Thursday, December 12, 2013

Osa

A small tale from 2000 | DRAFT in progress...































NOTE: I started this project mid-November last year (2012) during an online writing workshop with the wonderfully talented and lovely Melissa Febos. She managed a small group or writers from Brooklyn in the wake of Superstorm Sandy's massive flooding. A trooper for sure and very encouraging.

My thanks go out to her again.

But now I must muster the will to continue alone and complete what I started. It seems the right thing to do. It seems like a beating.

Time to take my lumps.

What follows is intended as an introduction to a larger story, a series of vignettes strung together by the narrator dipping in-and-out of a journal. I'm starting with 40 hand-written pages from a 7-day trip—many gaps to fill, details to embellish, research to do. Far more difficult to make sense of than I imagined when starting. I thought, hey, most of the writing is already done :)

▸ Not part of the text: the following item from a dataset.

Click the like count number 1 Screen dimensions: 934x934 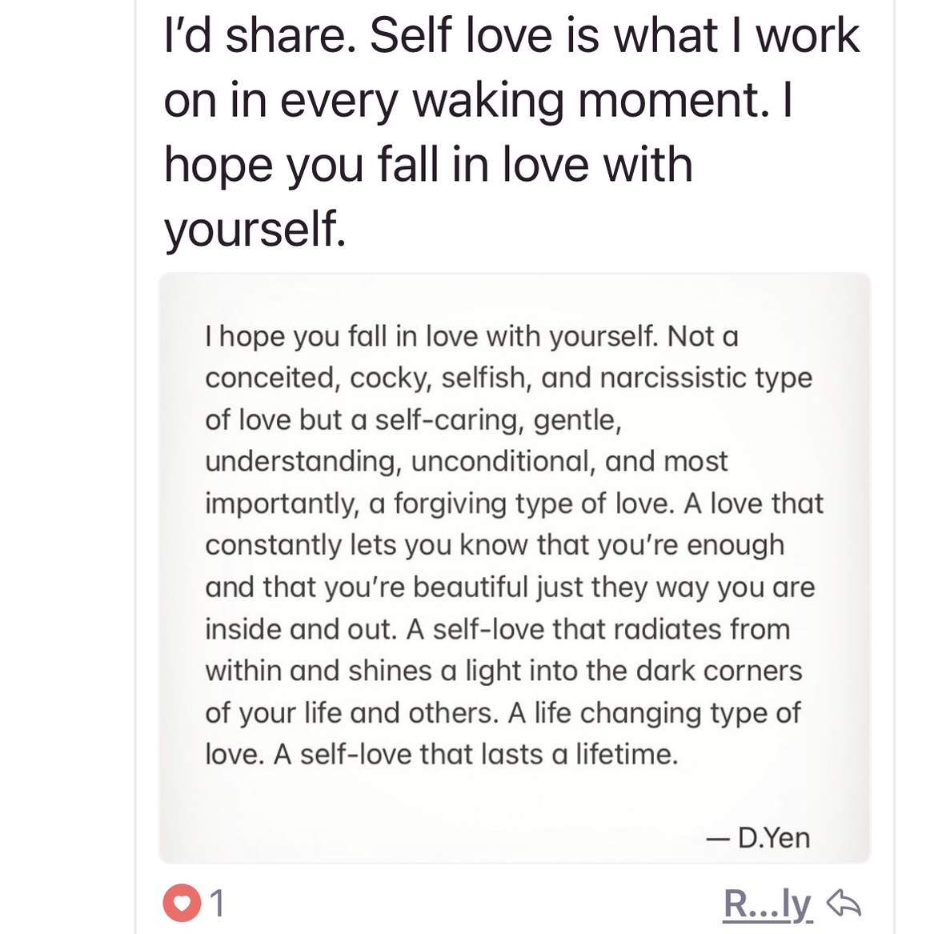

It is also my intention to illustrate (from bad photo reference and memory) this small tale in any way that strikes my fancy. I'm comfortable in graphite and ink, but have started teaching myself to paint with oils. Should be interesting.

If you've not seen my illustration style, check out seteleven.com

If you've not sampled my writing style, check out a bit more of this blog.

If anyone actually reads this—now or further along the way—feedback, critiques or encouragement would be greatly appreciated. Please comment, +1 and share at will if it seems worthy.

If I can get enough personal momentum and generate some interest, I may consider launching a Kickstarter campaign to fund the production and promotion of a hardcover illustrated novel. Just a blog for now, but maybe, just maybe...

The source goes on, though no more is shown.